Intel, the world's largest chipmaker, has reported a surge in second-quarter profits, driven in part by increasing demand for mobile phone processors.
Intel is seen as a bellwether of the technology industry
Sales of chips for desktop computers are slowing and Intel has been tapping into the faster growing market for laptops and wireless communications.
Profit for the three months ending 26 June was $1.8bn (£969m) compared with $896m a year earlier.
Shares fell, however, after Intel cut its forecast for gross profit margin.
Investor concerns about the outlook for the technology industry have been amplified in recent days by a number of disappointing earnings reports.
While still remaining upbeat, many analysts are predicting that sales and profit growth across the sector will be slower than first forecast.
Intel shares slid 4% during after-hours electronic trading in New York.

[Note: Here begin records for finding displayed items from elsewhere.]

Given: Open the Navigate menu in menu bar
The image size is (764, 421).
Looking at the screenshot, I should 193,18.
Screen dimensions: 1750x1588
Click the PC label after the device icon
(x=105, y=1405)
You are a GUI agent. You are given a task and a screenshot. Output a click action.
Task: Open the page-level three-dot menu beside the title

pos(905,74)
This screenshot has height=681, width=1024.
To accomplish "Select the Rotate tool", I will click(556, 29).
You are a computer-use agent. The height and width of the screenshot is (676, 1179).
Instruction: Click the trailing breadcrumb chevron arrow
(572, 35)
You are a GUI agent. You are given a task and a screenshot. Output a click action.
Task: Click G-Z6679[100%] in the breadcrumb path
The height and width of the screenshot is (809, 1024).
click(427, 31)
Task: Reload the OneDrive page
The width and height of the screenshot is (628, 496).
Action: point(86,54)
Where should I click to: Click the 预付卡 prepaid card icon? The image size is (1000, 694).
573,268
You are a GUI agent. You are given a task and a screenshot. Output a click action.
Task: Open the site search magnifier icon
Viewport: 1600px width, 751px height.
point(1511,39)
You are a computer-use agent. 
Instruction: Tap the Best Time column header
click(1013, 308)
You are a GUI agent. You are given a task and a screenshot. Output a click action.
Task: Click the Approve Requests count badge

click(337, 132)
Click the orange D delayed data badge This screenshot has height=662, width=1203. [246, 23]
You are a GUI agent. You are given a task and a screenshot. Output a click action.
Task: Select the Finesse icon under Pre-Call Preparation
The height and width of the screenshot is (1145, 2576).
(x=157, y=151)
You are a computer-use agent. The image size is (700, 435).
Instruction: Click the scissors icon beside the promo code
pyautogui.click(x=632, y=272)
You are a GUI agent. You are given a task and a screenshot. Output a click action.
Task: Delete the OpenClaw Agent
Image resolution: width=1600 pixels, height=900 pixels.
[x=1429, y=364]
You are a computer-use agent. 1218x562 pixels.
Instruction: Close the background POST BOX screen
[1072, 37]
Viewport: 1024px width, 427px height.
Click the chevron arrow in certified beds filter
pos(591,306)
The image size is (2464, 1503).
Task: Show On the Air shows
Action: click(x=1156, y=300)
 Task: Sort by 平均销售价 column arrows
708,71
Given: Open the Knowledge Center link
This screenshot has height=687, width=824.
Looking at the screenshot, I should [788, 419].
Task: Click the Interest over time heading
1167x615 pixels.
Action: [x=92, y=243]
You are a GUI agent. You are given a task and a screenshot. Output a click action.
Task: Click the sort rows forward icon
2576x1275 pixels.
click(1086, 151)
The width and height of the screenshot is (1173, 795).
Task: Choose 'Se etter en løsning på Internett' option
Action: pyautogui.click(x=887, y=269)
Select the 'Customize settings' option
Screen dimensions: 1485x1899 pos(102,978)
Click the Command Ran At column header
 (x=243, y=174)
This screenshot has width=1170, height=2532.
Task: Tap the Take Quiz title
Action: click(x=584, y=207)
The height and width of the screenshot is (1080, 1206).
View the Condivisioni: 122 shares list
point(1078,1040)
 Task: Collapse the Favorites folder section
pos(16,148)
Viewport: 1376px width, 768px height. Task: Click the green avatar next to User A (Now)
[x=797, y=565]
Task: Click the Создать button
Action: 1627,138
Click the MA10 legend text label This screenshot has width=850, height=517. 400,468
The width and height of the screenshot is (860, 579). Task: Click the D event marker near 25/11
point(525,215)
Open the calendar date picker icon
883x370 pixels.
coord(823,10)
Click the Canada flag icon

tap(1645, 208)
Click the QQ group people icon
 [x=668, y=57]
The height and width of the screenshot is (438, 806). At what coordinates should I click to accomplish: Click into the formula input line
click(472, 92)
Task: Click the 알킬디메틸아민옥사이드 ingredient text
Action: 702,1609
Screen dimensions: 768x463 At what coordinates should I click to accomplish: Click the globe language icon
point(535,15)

The company said that its gross profit margin for the year would be lower than expected because it was selling more less-profitable products.
As a result, it trimmed its profit margin forecast to about 60% from 62%.
Chief financial officer Andy Bryant said that the business environment and spending patterns in the second half of this year will be "pretty typical".
Intel forecasts that sales in the third quarter will be between $8.6bn and $9.2bn, in-line with market estimates.
Revenue in the second quarter rose to $8.05bn from $6.82bn a year earlier.
Last month, Intel said that the demand for mobile phones, and for other handheld devices, was key to its sustained recovery.
Key to this market is "flash" memory, which holds onto the data it contains after power is switched off.